Additional subgroup analysis was performed to investigate the differences in mean HbA1c reduction for interventions that “included” versus “did not include” a specific BCT. Hence, we noted HbA1c mean differences favoring the intervention group for the presence of the following BCTs: “information about health consequences” (−0.77%), “instruction on how to perform behavior” (−0.35%), “self-monitoring of behavior” (−0.27%), “self-monitoring outcomes of behavior” (−0.15%), “adding objects to the environment” (−0.13%), and “feedback on outcomes of behavior” (−0.12%). However, as can be seen above, only two BCTs led to clinically significant HbA1c changes (delta > −0.3%) (Supplementary Table S2 available at https://www.liebertpub.com/suppl/doi/10.1089/dia.2018.0216).

Furthermore, subgroup analysis on the effect size differences shows that interventions implemented among patients with HbA1c levels of greater than 7.5% led to higher reductions (delta = −0.12%) of HbA1c levels relative to interventions among patients with HbA1c of greater than 7.0% (Supplementary Table S3).

Subgroup analysis on the baseline HbA1c inclusion criteria resulted in relatively bigger effect size for interventions targeting patients with HbA1c levels greater than 7.5% (i.e., −0.45% {95% CI: [−0.70 to −0.21]} vs. −0.33% {95% CI: [−0.478 to −0.18]}) (Supplementary Fig. S3 available at https://www.liebertpub.com/suppl/doi/10.1089?dia.2018.0216).

Identifying intervention features and BCTs associated with HbA1c reductions

The univariate meta-regression analysis, obtained by regressing the effect sizes of interventions on intervention features indicated that none of the features, except for duration of interventions, was significant. Interventions with 3- to 4-month duration (β = 0.42, P = 0.016, tau2 = 0.085, R ² = 21.7%) and a 6- to 8-month duration (β = −0.29, P = 0.03, tau2 = 0.089, R ² = 17.7%) displayed significant associations with the effect size indicating that 6–8 months of intervention duration resulted in a pronounced reduction of HbA1c levels. Only two BCTs, “feedback on behavior” (β = 0.29, P = 0.037, tau2 = 0.092, R ² = 15.4%) and “social support practical” (β = 0.42, P = 0.016, tau2 = 0.0085, R ² = 21.6%), were significantly associated with the effect size. Because the β coefficients were positive, the use of these BCTs did not demonstrate HbA1c reductions.

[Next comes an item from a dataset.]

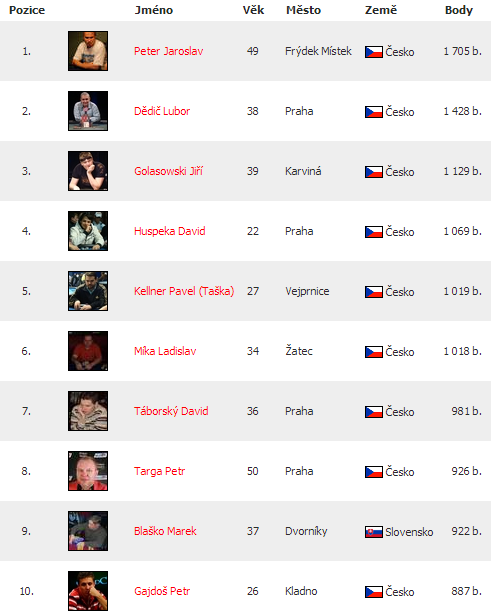491x616 pixels.
Task: Open Míka Ladislav's player page
Action: pos(165,351)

Multivariable meta-regression revealed that the presence/absence of nine BCTs and other intervention features in the model explained 79.8% of the variance in the effect size. Tailoring the interventions, β = 1.15 (95% CI: [0.14 to 2.17]), baseline HbA1c higher than 7.5, β = −0.44 (95% CI: [−0.81 to −0.06]), and the presence or absence of four BCTs were significantly associated with HbA1c levels. Hence, the BCTs “problem solving” (β = −1.30; 95% CI: [−2.05 to −0.54]), “feedback on outcomes of behavior” (β = 0.68; 95% CI: [0.08 to 1.28]), “self-monitoring outcomes of behavior” (β = −1.21; 95% CI: −1.95 to −0.46), and “prompts/cues” (β = 0.44; 95% CI: [0.03 to 0.85]) were significantly associated with the HbA1c levels. Of these, baseline HbA1c higher than 7.5%, “problem solving,” and “self-monitoring outcomes of behavior” were associated with reduced HbA1c-levels (Table 2).

Table 2.

Multivariable Meta-regression Model of Intervention Features and BCTs

Intervention features & BCTs	Coefficient	Std. Err.	t	P	[95% confidence interval]
Type of intervention
Web-based interventions	−0.39	0.18	−2.23	0.076	[−0.85 to 0.06]
Text message based	0.38	0.35	1.08	0.331	[−0.52 to 1.28]
Duration of intervention, months
3–4	−0.003	0.13	−0.02	0.987	[−0.35 to 0.34]
6–8	−0.17	0.16	−1.11	0.318	[−0.58 to 0.23]
Tailoring	1.15	0.39	2.91	0.033	[0.14 to 2.17]^a
Baseline HbA1c >7.5	−0.44	0.15	−2.97	0.031	[−0.81 to −0.06]^a
Theory use	0.05	0.15	0.33	0.752	[−0.33 to 0.42]
Problem solving	−1.30	0.29	−4.41	0.007	[−2.05 to −0.54]^a
Review outcome goals	−0.44	0.20	−2.22	0.077	[−0.96 to 0.07]
Self-monitoring of behavior	−0.22	0.24	−0.92	0.399	[−0.84 to 0.40]
Self-monitoring outcomes of behavior	−1.21	0.29	−4.15	0.009	[−1.95 to −0.46]^a
Feedback on outcomes of behavior	0.68	0.23	2.91	0.033	[0.08 to 1.28]^a
Instruction how to perform behavior	0.05	0.20	0.24	0.823	[−0.46 to 0.55]
Salience of consequences	−0.14	0.12	−1.12	0.312	[−0.45 to 0.18]
Prompts/cues	0.44	0.16	2.77	0.040	[0.03 to 0.85]^a
Adding objects to the environment	0.04	0.28	0.16	0.882	[−0.68 to 0.76]
Total number of BCTs	−0.02	0.05	−0.42	0.695	[−0.14 to 0.10]
Intercept	−0.40	0.36	−1.11	0.317	[−1.33 to 0.53]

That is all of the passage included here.